[Stored items]
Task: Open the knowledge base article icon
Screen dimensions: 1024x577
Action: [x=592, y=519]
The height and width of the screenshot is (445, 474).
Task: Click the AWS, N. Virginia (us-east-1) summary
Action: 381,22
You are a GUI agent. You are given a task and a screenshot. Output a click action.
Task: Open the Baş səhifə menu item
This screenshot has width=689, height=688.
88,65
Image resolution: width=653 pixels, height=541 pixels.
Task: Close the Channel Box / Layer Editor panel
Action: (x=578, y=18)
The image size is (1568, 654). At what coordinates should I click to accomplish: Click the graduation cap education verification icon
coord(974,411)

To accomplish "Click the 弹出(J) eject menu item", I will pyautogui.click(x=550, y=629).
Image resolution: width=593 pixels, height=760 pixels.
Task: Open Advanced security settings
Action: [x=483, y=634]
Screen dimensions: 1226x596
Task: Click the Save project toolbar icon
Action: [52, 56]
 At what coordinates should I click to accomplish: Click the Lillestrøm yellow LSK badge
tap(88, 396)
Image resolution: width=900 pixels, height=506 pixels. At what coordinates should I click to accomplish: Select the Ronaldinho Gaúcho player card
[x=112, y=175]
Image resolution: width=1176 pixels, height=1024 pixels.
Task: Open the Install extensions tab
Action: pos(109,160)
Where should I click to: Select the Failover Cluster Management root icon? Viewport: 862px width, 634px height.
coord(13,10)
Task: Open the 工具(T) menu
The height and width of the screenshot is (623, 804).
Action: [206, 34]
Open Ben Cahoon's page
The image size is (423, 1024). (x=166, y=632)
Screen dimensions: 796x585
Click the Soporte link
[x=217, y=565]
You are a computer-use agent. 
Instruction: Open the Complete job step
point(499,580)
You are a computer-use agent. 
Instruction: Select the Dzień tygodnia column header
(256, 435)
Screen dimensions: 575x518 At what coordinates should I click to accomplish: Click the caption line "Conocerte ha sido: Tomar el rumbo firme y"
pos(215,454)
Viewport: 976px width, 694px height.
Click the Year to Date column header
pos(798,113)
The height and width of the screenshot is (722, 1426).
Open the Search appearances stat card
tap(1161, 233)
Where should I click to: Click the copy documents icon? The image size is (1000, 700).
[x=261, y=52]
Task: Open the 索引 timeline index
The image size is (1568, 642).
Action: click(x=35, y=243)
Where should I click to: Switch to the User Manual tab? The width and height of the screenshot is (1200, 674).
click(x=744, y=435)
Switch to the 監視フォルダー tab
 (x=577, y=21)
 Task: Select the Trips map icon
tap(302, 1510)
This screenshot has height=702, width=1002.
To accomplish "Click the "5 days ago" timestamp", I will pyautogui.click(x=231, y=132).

Your task: The records above are to be duplicated word for word.

Solution for this task:
Task: Open the knowledge base article icon
Screen dimensions: 1024x577
Action: [x=592, y=519]
The height and width of the screenshot is (445, 474).
Task: Click the AWS, N. Virginia (us-east-1) summary
Action: 381,22
You are a GUI agent. You are given a task and a screenshot. Output a click action.
Task: Open the Baş səhifə menu item
This screenshot has width=689, height=688.
88,65
Image resolution: width=653 pixels, height=541 pixels.
Task: Close the Channel Box / Layer Editor panel
Action: (x=578, y=18)
The image size is (1568, 654). At what coordinates should I click to accomplish: Click the graduation cap education verification icon
coord(974,411)

To accomplish "Click the 弹出(J) eject menu item", I will pyautogui.click(x=550, y=629).
Image resolution: width=593 pixels, height=760 pixels.
Task: Open Advanced security settings
Action: [x=483, y=634]
Screen dimensions: 1226x596
Task: Click the Save project toolbar icon
Action: [52, 56]
 At what coordinates should I click to accomplish: Click the Lillestrøm yellow LSK badge
tap(88, 396)
Image resolution: width=900 pixels, height=506 pixels. At what coordinates should I click to accomplish: Select the Ronaldinho Gaúcho player card
[x=112, y=175]
Image resolution: width=1176 pixels, height=1024 pixels.
Task: Open the Install extensions tab
Action: pos(109,160)
Where should I click to: Select the Failover Cluster Management root icon? Viewport: 862px width, 634px height.
coord(13,10)
Task: Open the 工具(T) menu
The height and width of the screenshot is (623, 804).
Action: [206, 34]
Open Ben Cahoon's page
The image size is (423, 1024). (x=166, y=632)
Screen dimensions: 796x585
Click the Soporte link
[x=217, y=565]
You are a computer-use agent. 
Instruction: Open the Complete job step
point(499,580)
You are a computer-use agent. 
Instruction: Select the Dzień tygodnia column header
(256, 435)
Screen dimensions: 575x518 At what coordinates should I click to accomplish: Click the caption line "Conocerte ha sido: Tomar el rumbo firme y"
pos(215,454)
Viewport: 976px width, 694px height.
Click the Year to Date column header
pos(798,113)
The height and width of the screenshot is (722, 1426).
Open the Search appearances stat card
tap(1161, 233)
Where should I click to: Click the copy documents icon? The image size is (1000, 700).
[x=261, y=52]
Task: Open the 索引 timeline index
The image size is (1568, 642).
Action: click(x=35, y=243)
Where should I click to: Switch to the User Manual tab? The width and height of the screenshot is (1200, 674).
click(x=744, y=435)
Switch to the 監視フォルダー tab
 (x=577, y=21)
 Task: Select the Trips map icon
tap(302, 1510)
This screenshot has height=702, width=1002.
To accomplish "Click the "5 days ago" timestamp", I will pyautogui.click(x=231, y=132).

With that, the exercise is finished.